Emeklilik sistemini kurtarmak

Martin FELDSTEIN
Martin FELDSTEIN

CAMBRIDGE - Kamu emeklilik programları dünyanın her yer yerinde finansal bir belanın içinde. Yaşam beklentisin devamlı artıyor oluşu, emeklilik hak edenlerin sayısının, finansal fayda sağlayan vergi gelirlerinden daha hızlı artmasına sebep oluyor.  

ABD’de Kongre Bütçe Ofisi, (CBO) sosyal güvenlik programının emekli aylığı haklarına ayırdığı giderlerin önümüzdeki 25 yıl içinde dörtte bir oranında artacağını öngörüyor. Bu da bugün toplam GSYH’nın yüzde 4.9’una denk gelen emekli aylıklarının 2038’de toplam GSYH’nin yüzde 6.2’sine denk geleceği anlamına geliyor. Sosyal güvenliği desteklemek için tahsis edilmiş vergiler otomatik olarak GSYH oranından daha hızlı artmadığı için, ya tanınan hakların artış oranı düşürülmeli ya da vergi oranları yükseltilmelidir. 

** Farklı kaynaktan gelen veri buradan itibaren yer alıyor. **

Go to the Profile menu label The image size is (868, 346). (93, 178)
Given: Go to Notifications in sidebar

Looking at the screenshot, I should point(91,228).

Emeklilik haklarındaki artışın bu kadar hızlı olmasını, bu ödemelerin enflasyona göre düzenleniyor oluşudur. ABD kanunlarına göre emekli aylıkları geleneksel tüketici fiyat endeksi (CPI) oranında otomatik olarak artış gösterir. Fakat uzmanlar anladı ki geleneksel CPI verisi geçim giderlerindeki gerçek artışı olduğundan daha yüksek gösteren bir veri. Bu da sabitlenmesi gereken hakların yüksek hesaplanmasına sebep oluyor.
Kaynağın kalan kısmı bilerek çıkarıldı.